By Meredith McGrath
Want to make sure your data is bulletproof and fact-checked so there aren’t any holes? Arm yourself with these tips from Tisha Thompson, investigative reporter for ESPN, and Sandhya Kambhampati, data reporter for ProPublica Illinois.
When starting out, create a text file or a Word document and record basic information on the project. Make a file folder and name it as the story’s slug. Keep all your work related to the project in this folder, including PDFs of any emails you received from a FOIA officer. Save the raw file of the date here and make a copy of it. Don’t touch the original copy, so you’ll always have the pure data on hand.
Keep a data diary
While it may sound labor-intensive, keep a data log or journal and track the changes you make to your data set. This will help you reproduce your work, and if your data analysis is ever challenged, you’ll have a specific log of exactly what you did. Document how you clean your data before you start cleaning it.
Check for smelly data
When you first get a data file, check to see what’s wrong with it. There’s no such thing as a perfectly clean data set. Always look for holes. Check for totals hidden in the bottom of your Excel file and extra characters hidden in cells. Look for nulls and missing values. Are there any spelling mistakes?
Obtain a data dictionary
Ask the agency that gave you the data for a dictionary, which will define fields. Don’t assume you know what each field is. If the agency won’t give you one, call them out on it and let them know you need this for accuracy.

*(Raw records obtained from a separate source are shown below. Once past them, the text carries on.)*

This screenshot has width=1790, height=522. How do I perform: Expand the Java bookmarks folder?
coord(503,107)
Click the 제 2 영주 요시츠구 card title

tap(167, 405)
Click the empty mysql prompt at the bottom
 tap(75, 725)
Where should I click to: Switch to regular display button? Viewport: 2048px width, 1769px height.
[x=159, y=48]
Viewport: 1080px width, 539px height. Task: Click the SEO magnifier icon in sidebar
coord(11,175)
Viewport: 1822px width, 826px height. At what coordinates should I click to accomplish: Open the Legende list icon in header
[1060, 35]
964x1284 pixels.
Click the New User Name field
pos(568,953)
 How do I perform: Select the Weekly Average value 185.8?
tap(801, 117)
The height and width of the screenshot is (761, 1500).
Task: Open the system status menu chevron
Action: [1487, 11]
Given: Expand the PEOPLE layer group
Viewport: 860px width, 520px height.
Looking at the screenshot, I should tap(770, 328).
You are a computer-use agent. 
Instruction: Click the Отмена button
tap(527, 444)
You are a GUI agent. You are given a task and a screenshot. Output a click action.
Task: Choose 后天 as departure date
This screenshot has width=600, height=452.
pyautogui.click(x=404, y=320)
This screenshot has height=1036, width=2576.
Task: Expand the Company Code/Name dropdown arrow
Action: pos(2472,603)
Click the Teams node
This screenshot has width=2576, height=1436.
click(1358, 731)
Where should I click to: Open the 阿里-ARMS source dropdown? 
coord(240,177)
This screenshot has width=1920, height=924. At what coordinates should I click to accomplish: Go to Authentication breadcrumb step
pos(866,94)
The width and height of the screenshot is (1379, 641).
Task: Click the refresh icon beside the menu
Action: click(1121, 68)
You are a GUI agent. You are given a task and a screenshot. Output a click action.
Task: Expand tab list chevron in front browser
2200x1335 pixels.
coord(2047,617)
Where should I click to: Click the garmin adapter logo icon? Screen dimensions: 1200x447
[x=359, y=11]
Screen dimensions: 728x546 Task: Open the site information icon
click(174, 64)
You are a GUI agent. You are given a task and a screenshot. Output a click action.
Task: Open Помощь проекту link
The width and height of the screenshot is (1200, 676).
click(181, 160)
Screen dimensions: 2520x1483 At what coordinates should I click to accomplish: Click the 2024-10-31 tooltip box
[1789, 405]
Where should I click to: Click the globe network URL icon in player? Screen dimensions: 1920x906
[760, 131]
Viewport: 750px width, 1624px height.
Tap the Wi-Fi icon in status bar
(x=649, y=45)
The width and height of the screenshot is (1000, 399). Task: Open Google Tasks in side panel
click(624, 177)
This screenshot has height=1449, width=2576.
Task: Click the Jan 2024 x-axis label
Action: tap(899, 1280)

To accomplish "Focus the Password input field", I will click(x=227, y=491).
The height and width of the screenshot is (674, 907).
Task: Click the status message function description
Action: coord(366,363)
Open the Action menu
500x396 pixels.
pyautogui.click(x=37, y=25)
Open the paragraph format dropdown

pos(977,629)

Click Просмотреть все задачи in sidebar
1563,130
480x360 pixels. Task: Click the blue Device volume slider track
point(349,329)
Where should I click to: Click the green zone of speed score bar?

Slow down, and don’t take shortcuts
After you’re done interviewing a person, you know them inside and out. Know your data the same way. If something stands out as an outlier, be aware that it could be a hidden mistake. Check on this. Be meticulous.
Talk through your work
Find someone who doesn’t use data (maybe your mom or grandma) and show your work to them. Explain what you did and why. Talking out loud helps you identify mistakes. Ask them what they want to know about the data.
Check in with academics
Consult with experts and researchers about your data analysis and any gaps you find. Have them poke holes in your analysis. Keep going back to them, especially if your work is complex.
Refrain from overloading numbers
Don’t overload a reader with a lot of numbers in your story. There’s a point where the reader glazes over and doesn’t think them through. Pick the most important information to include.
Replicate your work
Overestimate the amount of time it will take you to check your work. Re-import your data from scratch. Mistakes can happen while importing data. Have your colleagues replicate your queries. The more eyes that can look over your work, the better.
Stand by what you publish
Be brave enough to stand up for what you put out for public consumption. Add a “nerd box” to your story on your site that explains how you obtained your data and summarizes your analysis.
Meredith McGrath is a journalism student at the University of Missouri.